* Your task
Copy out the whole listing below exactly.

* Exercise materials
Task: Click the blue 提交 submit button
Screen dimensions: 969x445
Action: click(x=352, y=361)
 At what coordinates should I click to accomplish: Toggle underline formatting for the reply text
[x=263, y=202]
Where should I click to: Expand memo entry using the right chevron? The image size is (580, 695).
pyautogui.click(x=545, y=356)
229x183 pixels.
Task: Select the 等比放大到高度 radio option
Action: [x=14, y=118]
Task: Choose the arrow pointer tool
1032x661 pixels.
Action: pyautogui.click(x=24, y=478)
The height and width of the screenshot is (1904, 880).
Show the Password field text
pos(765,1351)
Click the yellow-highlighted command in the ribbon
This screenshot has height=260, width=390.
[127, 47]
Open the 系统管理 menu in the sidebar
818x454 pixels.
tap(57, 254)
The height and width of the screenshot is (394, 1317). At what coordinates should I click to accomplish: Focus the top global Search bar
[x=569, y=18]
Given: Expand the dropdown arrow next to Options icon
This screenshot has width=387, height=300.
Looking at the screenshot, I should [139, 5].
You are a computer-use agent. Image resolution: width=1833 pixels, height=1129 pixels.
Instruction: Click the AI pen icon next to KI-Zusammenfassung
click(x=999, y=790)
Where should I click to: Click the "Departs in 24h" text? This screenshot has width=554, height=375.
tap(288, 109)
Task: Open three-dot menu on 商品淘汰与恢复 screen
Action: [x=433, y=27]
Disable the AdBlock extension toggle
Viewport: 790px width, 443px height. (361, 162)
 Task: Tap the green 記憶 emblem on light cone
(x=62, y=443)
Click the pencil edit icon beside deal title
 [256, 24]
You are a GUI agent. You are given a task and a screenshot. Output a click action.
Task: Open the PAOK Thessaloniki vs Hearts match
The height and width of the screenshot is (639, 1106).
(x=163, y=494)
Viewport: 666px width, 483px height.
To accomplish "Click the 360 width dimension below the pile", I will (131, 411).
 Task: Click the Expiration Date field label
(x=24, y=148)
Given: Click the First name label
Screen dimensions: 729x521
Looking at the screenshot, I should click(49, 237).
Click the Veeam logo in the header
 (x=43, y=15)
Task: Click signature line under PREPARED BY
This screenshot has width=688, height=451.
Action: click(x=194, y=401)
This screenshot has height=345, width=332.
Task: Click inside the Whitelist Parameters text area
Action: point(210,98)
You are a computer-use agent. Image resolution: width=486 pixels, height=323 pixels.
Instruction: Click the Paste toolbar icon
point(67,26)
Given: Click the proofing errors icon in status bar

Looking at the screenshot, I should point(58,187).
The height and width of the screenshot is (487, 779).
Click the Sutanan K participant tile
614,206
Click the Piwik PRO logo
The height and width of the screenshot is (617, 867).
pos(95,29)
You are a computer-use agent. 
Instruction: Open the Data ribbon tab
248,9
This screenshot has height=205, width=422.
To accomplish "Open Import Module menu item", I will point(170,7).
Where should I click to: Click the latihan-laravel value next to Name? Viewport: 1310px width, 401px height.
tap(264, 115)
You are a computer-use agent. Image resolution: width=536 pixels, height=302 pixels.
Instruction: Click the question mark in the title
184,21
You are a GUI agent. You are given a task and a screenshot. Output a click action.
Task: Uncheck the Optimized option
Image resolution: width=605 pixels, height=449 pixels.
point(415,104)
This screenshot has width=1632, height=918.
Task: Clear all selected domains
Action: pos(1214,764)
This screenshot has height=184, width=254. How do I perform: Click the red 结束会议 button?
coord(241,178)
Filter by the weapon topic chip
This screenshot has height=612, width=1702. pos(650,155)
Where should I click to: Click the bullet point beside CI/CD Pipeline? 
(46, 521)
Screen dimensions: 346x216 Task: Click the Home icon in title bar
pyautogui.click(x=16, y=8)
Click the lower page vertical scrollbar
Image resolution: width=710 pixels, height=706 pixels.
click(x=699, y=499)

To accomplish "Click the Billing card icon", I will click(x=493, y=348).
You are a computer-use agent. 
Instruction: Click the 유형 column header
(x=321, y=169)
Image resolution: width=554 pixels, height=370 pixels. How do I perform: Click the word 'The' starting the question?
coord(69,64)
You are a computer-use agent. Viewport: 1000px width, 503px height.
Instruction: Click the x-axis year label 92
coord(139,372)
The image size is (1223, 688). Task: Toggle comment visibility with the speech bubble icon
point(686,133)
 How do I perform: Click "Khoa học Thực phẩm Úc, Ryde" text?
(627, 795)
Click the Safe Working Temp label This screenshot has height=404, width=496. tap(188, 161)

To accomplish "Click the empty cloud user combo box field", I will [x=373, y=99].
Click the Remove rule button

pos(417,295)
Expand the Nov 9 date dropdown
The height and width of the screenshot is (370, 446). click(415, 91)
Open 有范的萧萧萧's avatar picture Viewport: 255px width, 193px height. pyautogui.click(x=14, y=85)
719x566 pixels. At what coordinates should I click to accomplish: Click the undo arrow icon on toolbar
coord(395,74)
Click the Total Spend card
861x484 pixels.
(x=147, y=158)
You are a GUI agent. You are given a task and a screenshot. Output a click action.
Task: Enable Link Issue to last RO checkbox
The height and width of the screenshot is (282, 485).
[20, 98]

* Solution below
Task: Click the blue 提交 submit button
Screen dimensions: 969x445
Action: click(x=352, y=361)
 At what coordinates should I click to accomplish: Toggle underline formatting for the reply text
[x=263, y=202]
Where should I click to: Expand memo entry using the right chevron? The image size is (580, 695).
pyautogui.click(x=545, y=356)
229x183 pixels.
Task: Select the 等比放大到高度 radio option
Action: [x=14, y=118]
Task: Choose the arrow pointer tool
1032x661 pixels.
Action: pyautogui.click(x=24, y=478)
The height and width of the screenshot is (1904, 880).
Show the Password field text
pos(765,1351)
Click the yellow-highlighted command in the ribbon
This screenshot has height=260, width=390.
[127, 47]
Open the 系统管理 menu in the sidebar
818x454 pixels.
tap(57, 254)
The height and width of the screenshot is (394, 1317). At what coordinates should I click to accomplish: Focus the top global Search bar
[x=569, y=18]
Given: Expand the dropdown arrow next to Options icon
This screenshot has width=387, height=300.
Looking at the screenshot, I should [139, 5].
You are a computer-use agent. Image resolution: width=1833 pixels, height=1129 pixels.
Instruction: Click the AI pen icon next to KI-Zusammenfassung
click(x=999, y=790)
Where should I click to: Click the "Departs in 24h" text? This screenshot has width=554, height=375.
tap(288, 109)
Task: Open three-dot menu on 商品淘汰与恢复 screen
Action: [x=433, y=27]
Disable the AdBlock extension toggle
Viewport: 790px width, 443px height. (361, 162)
 Task: Tap the green 記憶 emblem on light cone
(x=62, y=443)
Click the pencil edit icon beside deal title
 [256, 24]
You are a GUI agent. You are given a task and a screenshot. Output a click action.
Task: Open the PAOK Thessaloniki vs Hearts match
The height and width of the screenshot is (639, 1106).
(x=163, y=494)
Viewport: 666px width, 483px height.
To accomplish "Click the 360 width dimension below the pile", I will (131, 411).
 Task: Click the Expiration Date field label
(x=24, y=148)
Given: Click the First name label
Screen dimensions: 729x521
Looking at the screenshot, I should click(49, 237).
Click the Veeam logo in the header
 (x=43, y=15)
Task: Click signature line under PREPARED BY
This screenshot has width=688, height=451.
Action: click(x=194, y=401)
This screenshot has height=345, width=332.
Task: Click inside the Whitelist Parameters text area
Action: point(210,98)
You are a computer-use agent. Image resolution: width=486 pixels, height=323 pixels.
Instruction: Click the Paste toolbar icon
point(67,26)
Given: Click the proofing errors icon in status bar

Looking at the screenshot, I should point(58,187).
The height and width of the screenshot is (487, 779).
Click the Sutanan K participant tile
614,206
Click the Piwik PRO logo
The height and width of the screenshot is (617, 867).
pos(95,29)
You are a computer-use agent. 
Instruction: Open the Data ribbon tab
248,9
This screenshot has height=205, width=422.
To accomplish "Open Import Module menu item", I will point(170,7).
Where should I click to: Click the latihan-laravel value next to Name? Viewport: 1310px width, 401px height.
tap(264, 115)
You are a computer-use agent. Image resolution: width=536 pixels, height=302 pixels.
Instruction: Click the question mark in the title
184,21
You are a GUI agent. You are given a task and a screenshot. Output a click action.
Task: Uncheck the Optimized option
Image resolution: width=605 pixels, height=449 pixels.
point(415,104)
This screenshot has width=1632, height=918.
Task: Clear all selected domains
Action: pos(1214,764)
This screenshot has height=184, width=254. How do I perform: Click the red 结束会议 button?
coord(241,178)
Filter by the weapon topic chip
This screenshot has height=612, width=1702. pos(650,155)
Where should I click to: Click the bullet point beside CI/CD Pipeline? 
(46, 521)
Screen dimensions: 346x216 Task: Click the Home icon in title bar
pyautogui.click(x=16, y=8)
Click the lower page vertical scrollbar
Image resolution: width=710 pixels, height=706 pixels.
click(x=699, y=499)

To accomplish "Click the Billing card icon", I will click(x=493, y=348).
You are a computer-use agent. 
Instruction: Click the 유형 column header
(x=321, y=169)
Image resolution: width=554 pixels, height=370 pixels. How do I perform: Click the word 'The' starting the question?
coord(69,64)
You are a computer-use agent. Viewport: 1000px width, 503px height.
Instruction: Click the x-axis year label 92
coord(139,372)
The image size is (1223, 688). Task: Toggle comment visibility with the speech bubble icon
point(686,133)
 How do I perform: Click "Khoa học Thực phẩm Úc, Ryde" text?
(627, 795)
Click the Safe Working Temp label This screenshot has height=404, width=496. tap(188, 161)

To accomplish "Click the empty cloud user combo box field", I will [x=373, y=99].
Click the Remove rule button

pos(417,295)
Expand the Nov 9 date dropdown
The height and width of the screenshot is (370, 446). click(415, 91)
Open 有范的萧萧萧's avatar picture Viewport: 255px width, 193px height. pyautogui.click(x=14, y=85)
719x566 pixels. At what coordinates should I click to accomplish: Click the undo arrow icon on toolbar
coord(395,74)
Click the Total Spend card
861x484 pixels.
(x=147, y=158)
You are a GUI agent. You are given a task and a screenshot. Output a click action.
Task: Enable Link Issue to last RO checkbox
The height and width of the screenshot is (282, 485).
[20, 98]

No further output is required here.